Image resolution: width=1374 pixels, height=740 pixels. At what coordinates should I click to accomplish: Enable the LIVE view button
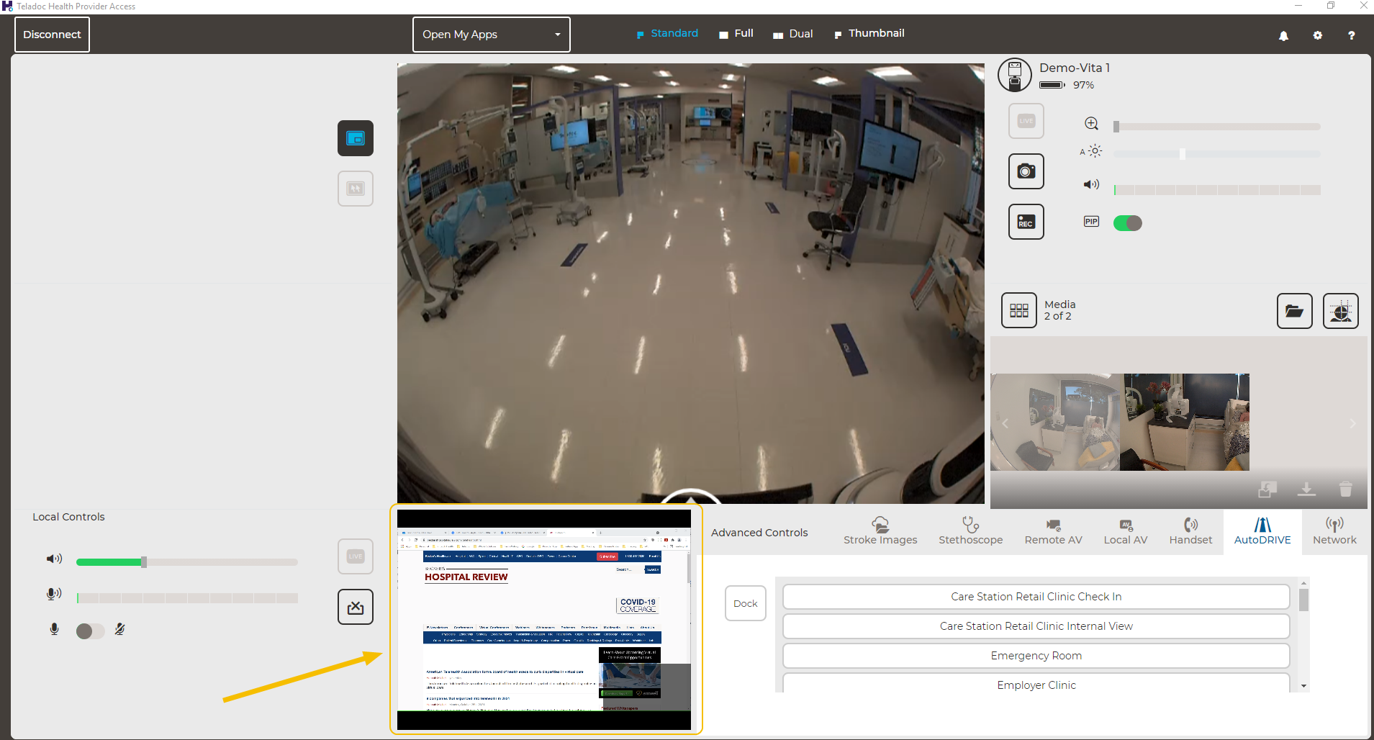[1025, 120]
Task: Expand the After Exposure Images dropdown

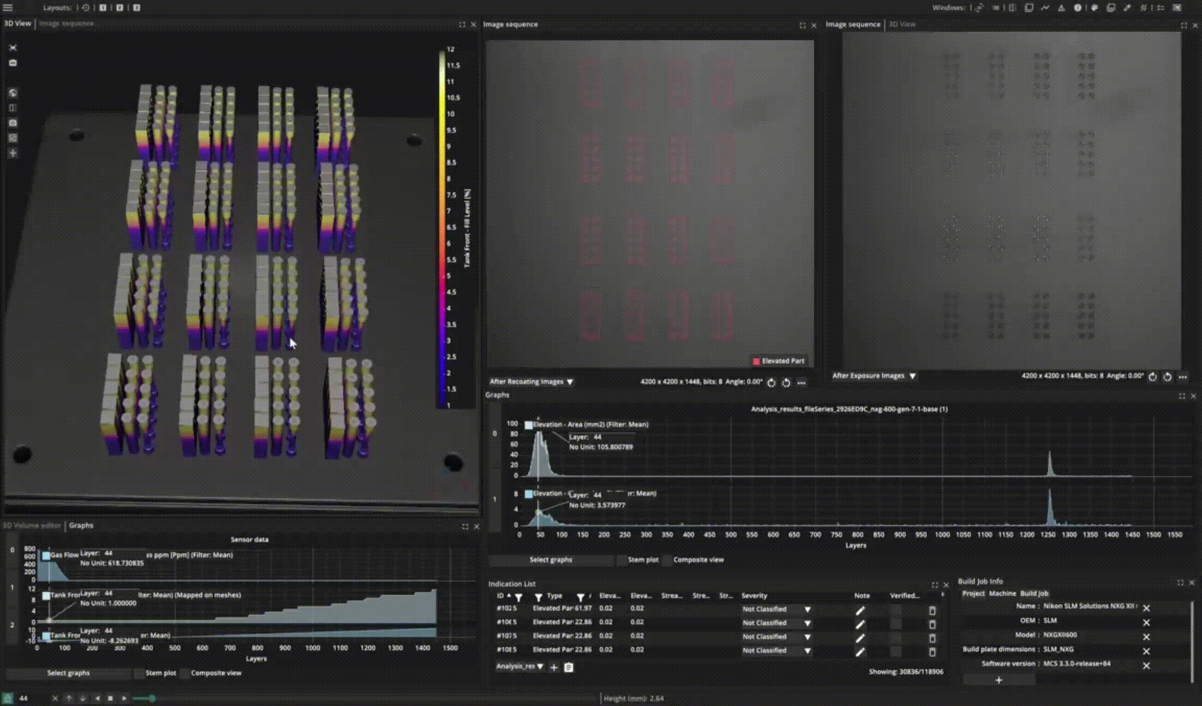Action: (874, 376)
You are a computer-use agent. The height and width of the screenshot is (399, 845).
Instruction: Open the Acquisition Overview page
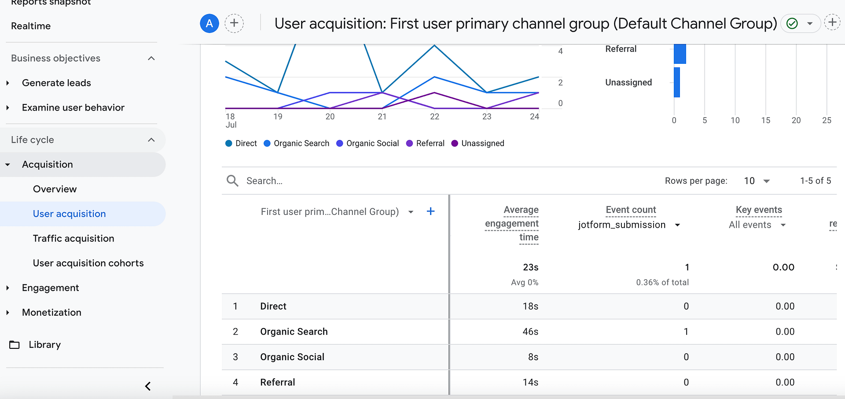tap(55, 189)
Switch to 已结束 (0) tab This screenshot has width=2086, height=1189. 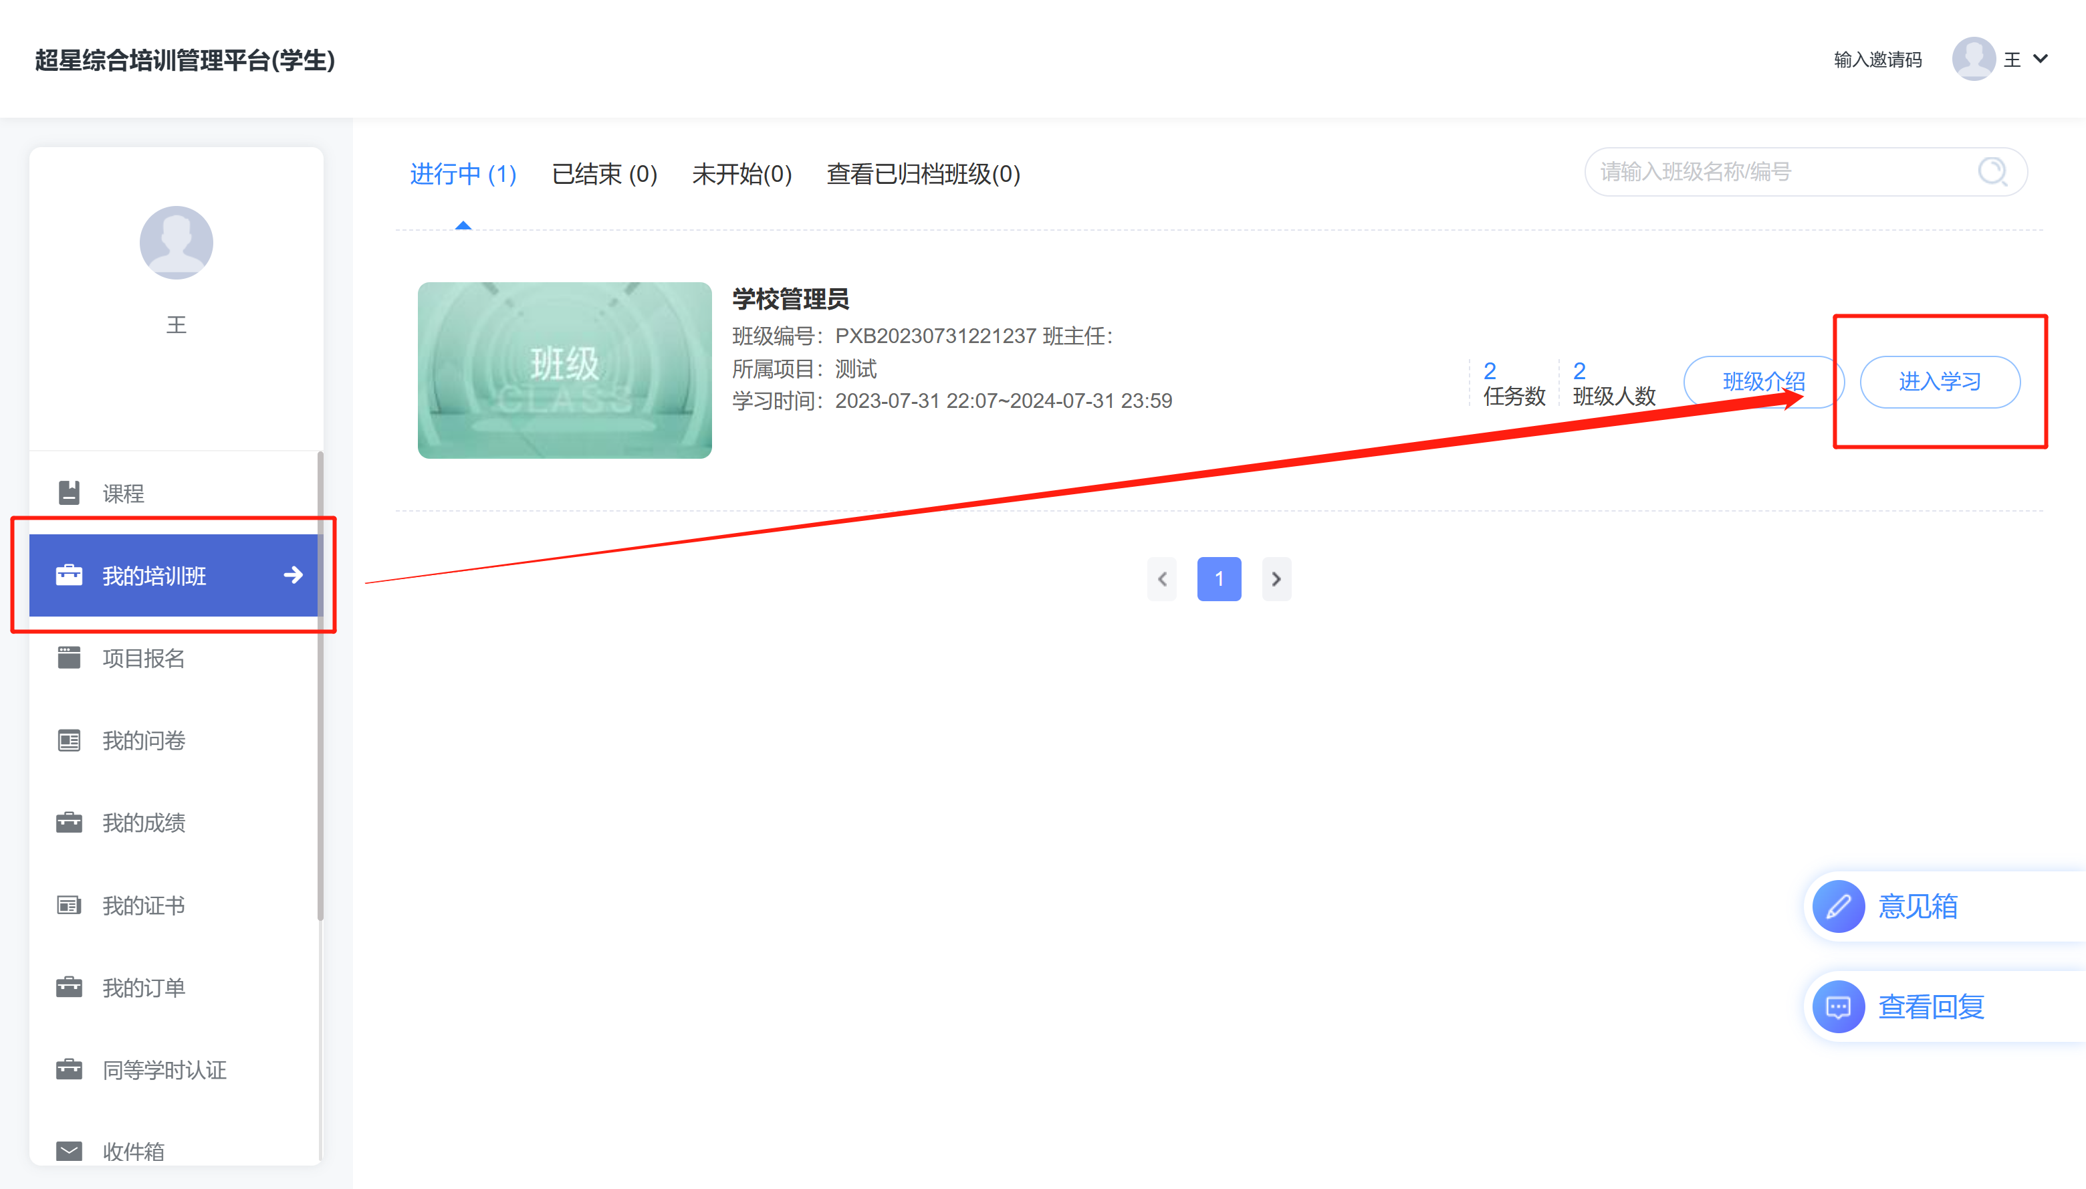(x=604, y=174)
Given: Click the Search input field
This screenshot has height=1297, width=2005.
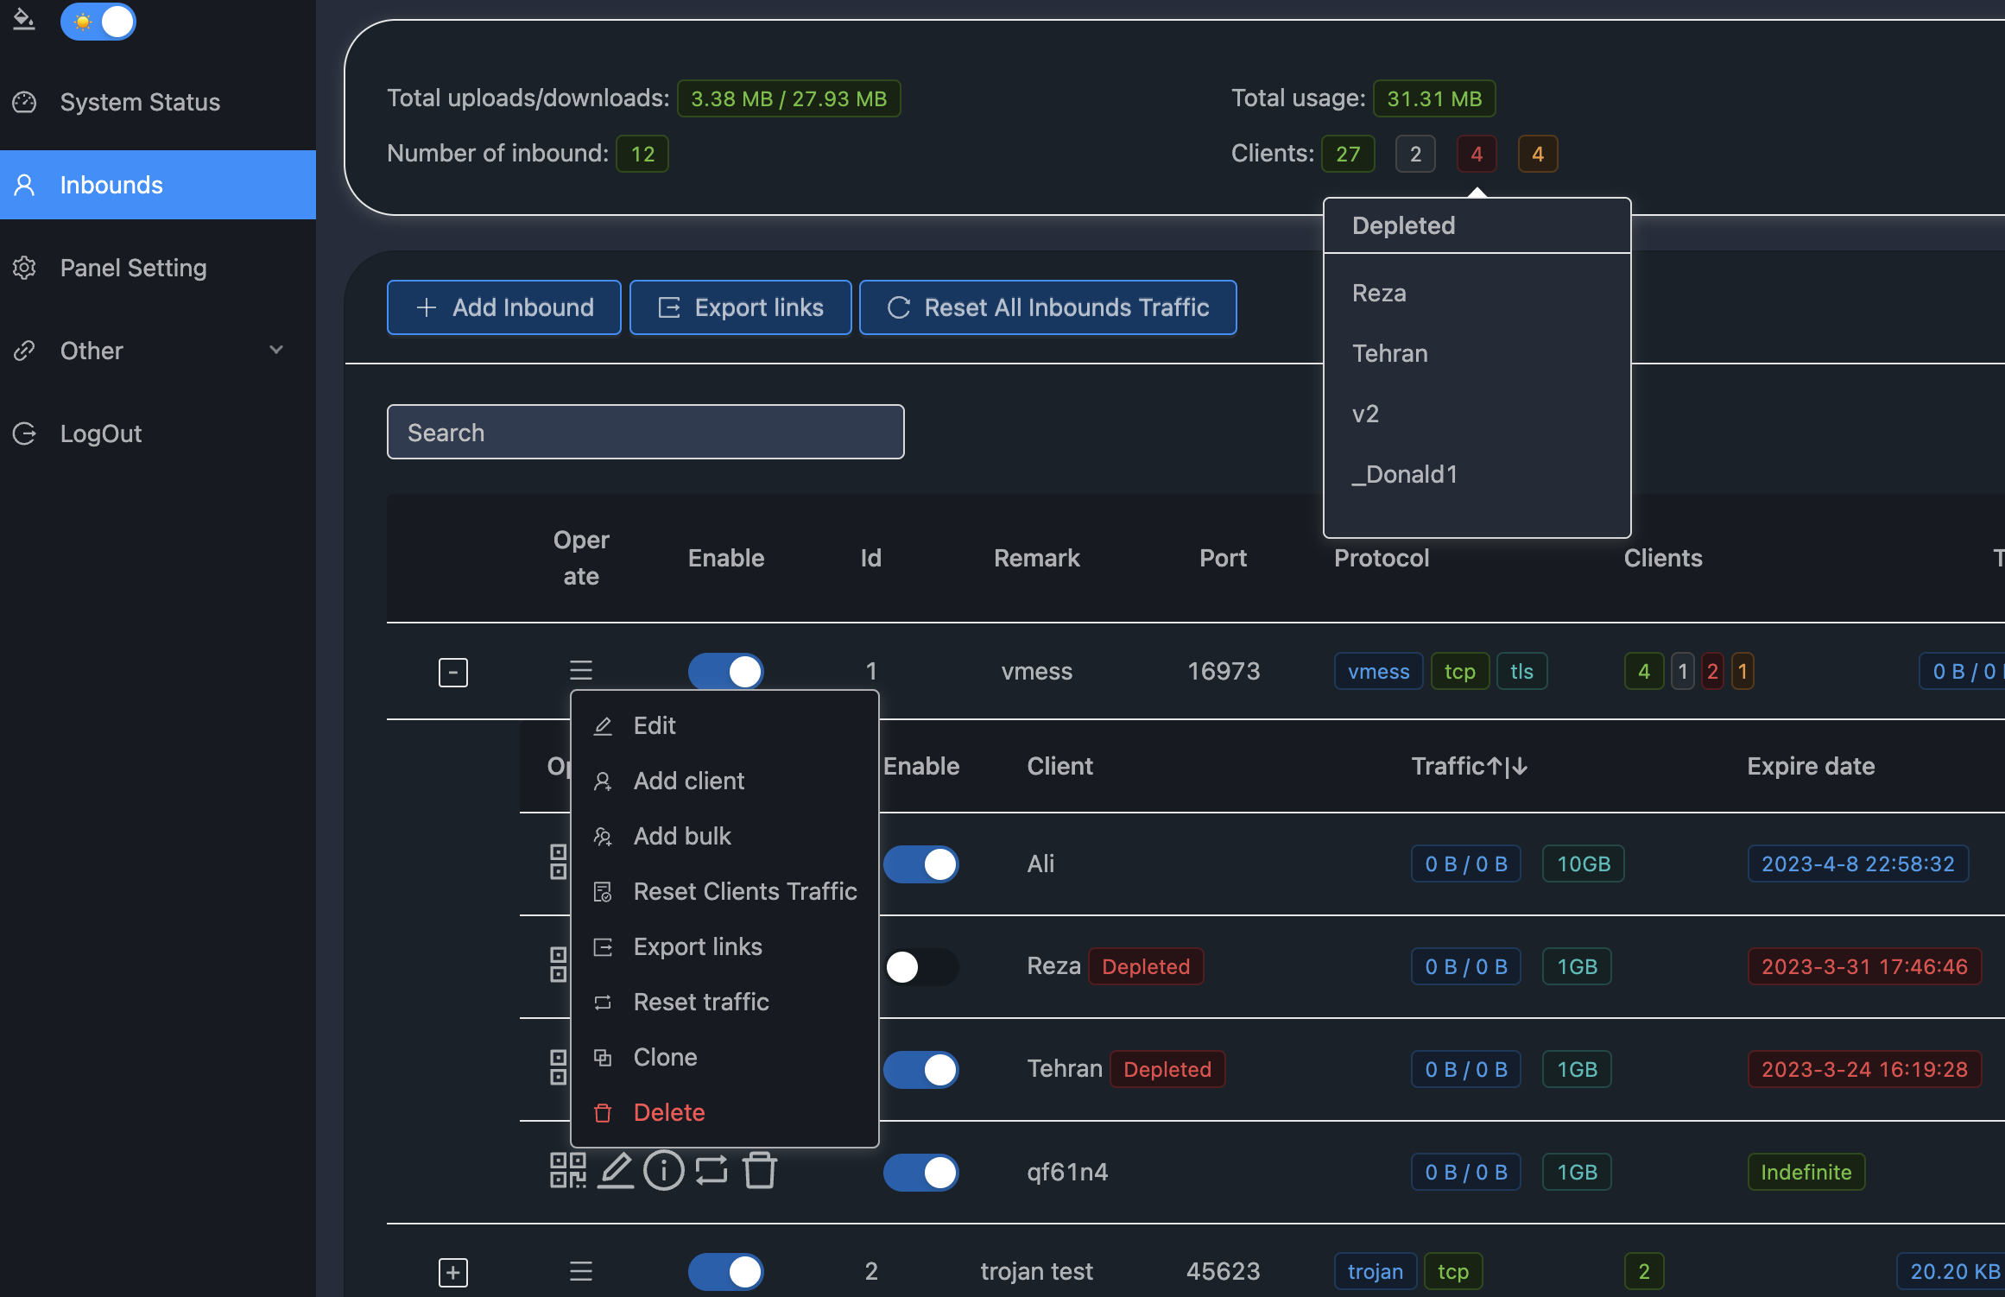Looking at the screenshot, I should pos(645,432).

· · · · ·

The task: With pictures left out, repeat exactly the lines from the line bearing "Given: Click the Search input field" through the final line of the records above.

Answer box:
Given: Click the Search input field
This screenshot has height=1297, width=2005.
Looking at the screenshot, I should pos(645,432).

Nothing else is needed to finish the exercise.